Cosa fare
Continua l'articolo qui sotto sulla morte di Valerio Pesce, ripartendo subito dopo la sua ultima frase.

Il testo
Dopo aver sentito la famiglia, gli amici e i colleghi di lavoro, era l’ultimo atto che serviva per chiudere l’indagine sulla tragica morte di Valerio Pesce, 28 anni, avvenuta esattamente quattro mesi fa per mano del padre, Piero di 61 anni.
Nei giorni scorsi il medico legale ha depositato le conclusioni dell’autopsia al pm Cotti: un calcolo scientifico e matematico di quelle coltellate (ne ha contate più di quanto in un primo momento erano state ipotizzate ad un’analisi sommaria del corpo senza vita) che all’alba di un mercoledì sono state sferrate dal 61enne.
Padre e figlio erano tornati a vivere insieme nell’alloggio di viale Indipendenza da qualche settimana. Il figlio aveva grossi problemi economici nella conduzione della sua tabaccheria ad Alba. Si era un po’ perso, forse anche a causa del dolore mai sopito per la perdita, qualche anno prima, della madre, stroncata da un male incurabile che l’aveva consumata.
E quella scomparsa aveva anche minato profondamente il marito, Piero Pesce il quale, pur mantenendo un’apparenza di grande calma e pacatezza, non riusciva ad accettare la morte della moglie. L’uomo è stato qualche ora in casa con il corpo senza vita del figlio e, a sua volta, ha tentato di suicidarsi. Per questo motivo, oggi, detenuto al carcere di Biella, è monitorato continuamente.

Informazioni fornite
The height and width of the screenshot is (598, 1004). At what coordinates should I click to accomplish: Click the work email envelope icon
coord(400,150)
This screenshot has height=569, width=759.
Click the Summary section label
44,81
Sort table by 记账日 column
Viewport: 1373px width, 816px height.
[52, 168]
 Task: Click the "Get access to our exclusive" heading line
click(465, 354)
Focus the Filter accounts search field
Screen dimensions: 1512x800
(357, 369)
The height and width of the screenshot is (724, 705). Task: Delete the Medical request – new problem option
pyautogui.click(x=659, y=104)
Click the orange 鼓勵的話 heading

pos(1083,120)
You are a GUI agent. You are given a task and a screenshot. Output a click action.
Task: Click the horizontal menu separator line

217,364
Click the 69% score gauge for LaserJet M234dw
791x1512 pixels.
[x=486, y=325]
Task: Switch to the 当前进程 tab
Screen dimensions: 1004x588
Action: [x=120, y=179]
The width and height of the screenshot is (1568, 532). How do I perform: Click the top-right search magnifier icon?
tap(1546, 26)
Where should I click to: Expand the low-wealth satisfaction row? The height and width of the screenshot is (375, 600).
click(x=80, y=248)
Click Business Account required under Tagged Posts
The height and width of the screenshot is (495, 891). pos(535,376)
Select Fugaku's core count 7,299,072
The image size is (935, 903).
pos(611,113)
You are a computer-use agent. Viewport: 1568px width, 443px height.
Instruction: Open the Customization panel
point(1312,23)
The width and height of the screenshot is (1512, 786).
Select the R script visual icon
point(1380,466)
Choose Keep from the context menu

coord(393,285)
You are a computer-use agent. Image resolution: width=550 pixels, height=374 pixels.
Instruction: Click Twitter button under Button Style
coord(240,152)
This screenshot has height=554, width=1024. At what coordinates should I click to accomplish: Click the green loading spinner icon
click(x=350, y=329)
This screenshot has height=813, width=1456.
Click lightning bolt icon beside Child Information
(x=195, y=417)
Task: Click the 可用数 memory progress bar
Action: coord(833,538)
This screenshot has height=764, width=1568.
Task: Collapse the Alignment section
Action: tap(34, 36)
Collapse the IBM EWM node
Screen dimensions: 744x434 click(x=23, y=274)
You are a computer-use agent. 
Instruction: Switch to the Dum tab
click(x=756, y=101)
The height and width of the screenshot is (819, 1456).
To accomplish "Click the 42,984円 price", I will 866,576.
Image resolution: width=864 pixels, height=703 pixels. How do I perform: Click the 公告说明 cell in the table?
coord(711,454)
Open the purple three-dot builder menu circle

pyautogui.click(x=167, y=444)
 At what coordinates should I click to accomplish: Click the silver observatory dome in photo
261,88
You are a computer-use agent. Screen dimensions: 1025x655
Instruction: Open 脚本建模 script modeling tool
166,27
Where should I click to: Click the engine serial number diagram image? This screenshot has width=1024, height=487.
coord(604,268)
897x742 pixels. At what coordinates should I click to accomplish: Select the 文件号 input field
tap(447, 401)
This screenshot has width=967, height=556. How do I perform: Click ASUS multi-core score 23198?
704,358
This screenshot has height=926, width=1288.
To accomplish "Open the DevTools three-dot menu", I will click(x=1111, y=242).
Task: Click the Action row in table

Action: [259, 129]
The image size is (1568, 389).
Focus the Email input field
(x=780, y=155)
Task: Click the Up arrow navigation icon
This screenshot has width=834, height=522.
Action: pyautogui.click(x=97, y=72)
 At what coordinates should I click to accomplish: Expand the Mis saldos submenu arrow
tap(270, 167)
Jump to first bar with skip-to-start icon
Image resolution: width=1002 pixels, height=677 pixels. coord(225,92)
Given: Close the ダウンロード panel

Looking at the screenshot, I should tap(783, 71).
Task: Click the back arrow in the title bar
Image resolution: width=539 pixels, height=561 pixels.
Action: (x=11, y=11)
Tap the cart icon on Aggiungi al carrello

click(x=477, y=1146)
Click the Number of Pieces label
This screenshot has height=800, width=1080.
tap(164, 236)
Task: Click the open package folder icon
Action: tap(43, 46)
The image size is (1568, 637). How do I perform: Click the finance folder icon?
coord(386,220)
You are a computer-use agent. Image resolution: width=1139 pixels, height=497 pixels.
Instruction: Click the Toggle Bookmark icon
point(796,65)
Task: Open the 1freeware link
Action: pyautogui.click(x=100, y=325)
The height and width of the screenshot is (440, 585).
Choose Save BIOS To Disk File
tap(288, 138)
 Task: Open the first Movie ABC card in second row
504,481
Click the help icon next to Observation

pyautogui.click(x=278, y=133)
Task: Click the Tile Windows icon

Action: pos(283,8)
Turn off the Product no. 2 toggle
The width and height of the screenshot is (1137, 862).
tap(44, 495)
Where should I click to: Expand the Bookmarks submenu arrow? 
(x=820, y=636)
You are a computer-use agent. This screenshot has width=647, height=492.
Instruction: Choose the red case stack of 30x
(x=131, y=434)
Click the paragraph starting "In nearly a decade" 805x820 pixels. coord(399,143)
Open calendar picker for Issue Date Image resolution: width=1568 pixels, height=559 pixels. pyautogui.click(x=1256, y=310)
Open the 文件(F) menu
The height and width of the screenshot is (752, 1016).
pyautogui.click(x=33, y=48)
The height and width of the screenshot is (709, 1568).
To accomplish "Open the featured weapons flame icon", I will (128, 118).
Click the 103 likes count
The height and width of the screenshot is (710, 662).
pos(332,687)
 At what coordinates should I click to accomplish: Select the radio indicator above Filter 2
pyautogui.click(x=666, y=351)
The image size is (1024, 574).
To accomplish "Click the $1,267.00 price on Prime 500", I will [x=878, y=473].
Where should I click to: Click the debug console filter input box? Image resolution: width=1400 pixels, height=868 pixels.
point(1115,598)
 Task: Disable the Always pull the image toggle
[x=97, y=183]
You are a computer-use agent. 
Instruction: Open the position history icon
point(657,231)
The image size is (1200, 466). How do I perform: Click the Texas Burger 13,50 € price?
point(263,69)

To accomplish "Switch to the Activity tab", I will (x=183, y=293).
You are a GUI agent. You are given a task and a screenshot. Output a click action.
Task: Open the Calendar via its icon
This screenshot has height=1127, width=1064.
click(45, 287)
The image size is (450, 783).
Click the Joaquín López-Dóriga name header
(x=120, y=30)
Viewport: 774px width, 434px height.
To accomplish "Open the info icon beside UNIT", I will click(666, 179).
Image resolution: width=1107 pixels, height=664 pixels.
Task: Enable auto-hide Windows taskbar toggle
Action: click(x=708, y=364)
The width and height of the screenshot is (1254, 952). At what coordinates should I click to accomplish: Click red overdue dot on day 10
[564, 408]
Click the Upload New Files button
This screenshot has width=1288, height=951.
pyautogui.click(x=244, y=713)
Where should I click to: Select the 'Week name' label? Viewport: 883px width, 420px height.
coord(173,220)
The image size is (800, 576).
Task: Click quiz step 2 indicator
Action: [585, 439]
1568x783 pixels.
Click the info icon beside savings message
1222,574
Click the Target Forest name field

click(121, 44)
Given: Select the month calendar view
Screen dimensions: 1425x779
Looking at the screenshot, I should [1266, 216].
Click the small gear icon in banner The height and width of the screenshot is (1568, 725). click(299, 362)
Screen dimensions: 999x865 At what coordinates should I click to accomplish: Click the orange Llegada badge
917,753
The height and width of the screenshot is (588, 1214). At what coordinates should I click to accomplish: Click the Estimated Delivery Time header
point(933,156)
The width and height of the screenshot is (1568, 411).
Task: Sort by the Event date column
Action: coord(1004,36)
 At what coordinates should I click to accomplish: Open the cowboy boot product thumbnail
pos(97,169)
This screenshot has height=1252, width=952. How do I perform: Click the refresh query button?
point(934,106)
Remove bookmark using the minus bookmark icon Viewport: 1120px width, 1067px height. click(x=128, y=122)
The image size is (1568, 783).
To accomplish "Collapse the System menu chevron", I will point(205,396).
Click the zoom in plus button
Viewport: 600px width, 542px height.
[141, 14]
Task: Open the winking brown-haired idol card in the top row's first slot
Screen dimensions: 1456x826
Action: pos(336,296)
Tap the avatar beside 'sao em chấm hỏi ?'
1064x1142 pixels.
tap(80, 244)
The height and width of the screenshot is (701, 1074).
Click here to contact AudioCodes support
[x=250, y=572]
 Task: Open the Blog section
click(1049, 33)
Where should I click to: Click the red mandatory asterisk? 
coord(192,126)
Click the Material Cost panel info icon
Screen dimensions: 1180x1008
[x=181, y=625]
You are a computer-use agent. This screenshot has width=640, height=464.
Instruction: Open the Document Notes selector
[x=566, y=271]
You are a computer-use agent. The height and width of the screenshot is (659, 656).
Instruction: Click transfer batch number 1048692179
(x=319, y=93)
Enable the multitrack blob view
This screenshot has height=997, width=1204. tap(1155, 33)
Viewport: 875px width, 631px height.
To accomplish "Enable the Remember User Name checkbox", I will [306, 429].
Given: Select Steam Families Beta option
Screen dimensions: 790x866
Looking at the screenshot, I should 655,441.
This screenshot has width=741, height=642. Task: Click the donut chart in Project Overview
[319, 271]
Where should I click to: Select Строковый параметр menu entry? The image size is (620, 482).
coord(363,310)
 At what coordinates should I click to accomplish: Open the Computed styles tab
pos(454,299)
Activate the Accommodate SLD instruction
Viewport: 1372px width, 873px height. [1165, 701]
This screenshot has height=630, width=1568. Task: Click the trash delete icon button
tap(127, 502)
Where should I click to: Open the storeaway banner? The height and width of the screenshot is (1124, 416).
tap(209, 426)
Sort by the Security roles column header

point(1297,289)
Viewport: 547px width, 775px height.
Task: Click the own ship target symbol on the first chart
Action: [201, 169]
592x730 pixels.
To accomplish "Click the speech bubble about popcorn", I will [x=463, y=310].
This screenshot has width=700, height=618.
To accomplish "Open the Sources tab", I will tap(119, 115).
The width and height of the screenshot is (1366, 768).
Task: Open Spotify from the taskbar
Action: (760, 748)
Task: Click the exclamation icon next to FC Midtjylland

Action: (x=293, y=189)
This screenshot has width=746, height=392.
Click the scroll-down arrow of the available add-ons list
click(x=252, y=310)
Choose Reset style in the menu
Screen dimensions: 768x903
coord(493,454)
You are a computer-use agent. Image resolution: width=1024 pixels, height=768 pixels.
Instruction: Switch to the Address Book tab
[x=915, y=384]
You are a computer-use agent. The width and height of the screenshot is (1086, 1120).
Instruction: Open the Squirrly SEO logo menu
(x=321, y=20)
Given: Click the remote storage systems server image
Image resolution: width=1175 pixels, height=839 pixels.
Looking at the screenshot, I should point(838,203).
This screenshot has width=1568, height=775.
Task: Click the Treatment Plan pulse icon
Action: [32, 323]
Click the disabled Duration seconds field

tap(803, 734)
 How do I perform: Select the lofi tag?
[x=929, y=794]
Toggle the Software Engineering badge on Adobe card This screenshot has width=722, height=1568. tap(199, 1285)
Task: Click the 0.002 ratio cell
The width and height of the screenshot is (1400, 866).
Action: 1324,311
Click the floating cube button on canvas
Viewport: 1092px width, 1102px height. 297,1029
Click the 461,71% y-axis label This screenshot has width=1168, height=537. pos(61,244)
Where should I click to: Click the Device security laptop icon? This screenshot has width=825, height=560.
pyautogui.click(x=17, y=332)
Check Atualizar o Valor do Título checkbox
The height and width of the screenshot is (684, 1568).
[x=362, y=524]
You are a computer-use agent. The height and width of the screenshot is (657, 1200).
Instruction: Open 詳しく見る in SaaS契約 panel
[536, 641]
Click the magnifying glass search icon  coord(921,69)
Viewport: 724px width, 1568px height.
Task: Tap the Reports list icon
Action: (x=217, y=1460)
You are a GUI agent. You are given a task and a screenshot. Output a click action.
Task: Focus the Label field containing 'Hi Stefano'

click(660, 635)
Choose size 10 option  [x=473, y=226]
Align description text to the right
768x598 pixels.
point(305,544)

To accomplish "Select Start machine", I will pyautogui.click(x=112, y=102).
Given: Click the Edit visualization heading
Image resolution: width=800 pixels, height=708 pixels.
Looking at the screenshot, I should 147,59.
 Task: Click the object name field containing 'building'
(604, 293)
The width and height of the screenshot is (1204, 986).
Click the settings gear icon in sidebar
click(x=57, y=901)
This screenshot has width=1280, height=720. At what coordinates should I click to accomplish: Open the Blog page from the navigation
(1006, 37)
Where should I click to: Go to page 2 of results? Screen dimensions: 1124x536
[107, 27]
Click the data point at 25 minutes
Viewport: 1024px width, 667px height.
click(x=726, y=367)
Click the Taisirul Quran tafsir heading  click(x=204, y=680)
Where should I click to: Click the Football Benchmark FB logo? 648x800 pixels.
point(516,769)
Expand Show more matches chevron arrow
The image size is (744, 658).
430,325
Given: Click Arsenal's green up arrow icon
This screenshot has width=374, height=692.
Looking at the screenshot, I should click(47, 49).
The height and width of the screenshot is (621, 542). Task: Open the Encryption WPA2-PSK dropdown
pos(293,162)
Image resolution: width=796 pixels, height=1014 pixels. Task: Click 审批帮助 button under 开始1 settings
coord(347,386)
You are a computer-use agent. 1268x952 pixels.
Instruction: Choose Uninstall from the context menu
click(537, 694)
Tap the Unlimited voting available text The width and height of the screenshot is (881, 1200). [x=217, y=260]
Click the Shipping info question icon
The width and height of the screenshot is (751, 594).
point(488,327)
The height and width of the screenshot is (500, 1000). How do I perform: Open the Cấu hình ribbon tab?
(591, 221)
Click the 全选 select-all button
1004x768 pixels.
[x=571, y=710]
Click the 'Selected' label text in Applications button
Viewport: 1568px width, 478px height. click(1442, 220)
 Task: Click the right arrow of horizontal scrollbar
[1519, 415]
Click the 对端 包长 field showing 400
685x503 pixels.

Ecco la risposta
E’ probabile che la Procura non tardi molto a chiedere il giudizio immediato, vista l’evidenza dell’accaduto e la piena confessione resa dal padre.
Il suo difensore, l’avvocato Carla Montarolo, affaccia una perizia psichiatrica che possa rendere in forma giuridicamente ricevibile il forte disagio mentale che l’uomo sta vivendo.
«E’ un uomo ancora fortemente provato da quanto accaduto quattro mesi fa, che non riesce neppure a parlare di quel fatto e non vuole pensare alla sua difesa – commenta l’avvocato Montarolo – Per lui il tempo si è fermato a quella mattina maledetta».
Viste le aggravanti contestate, allo stato attuale si va verso una Corte d’Assise, appena verrà definito il suo rinvio a giudizio.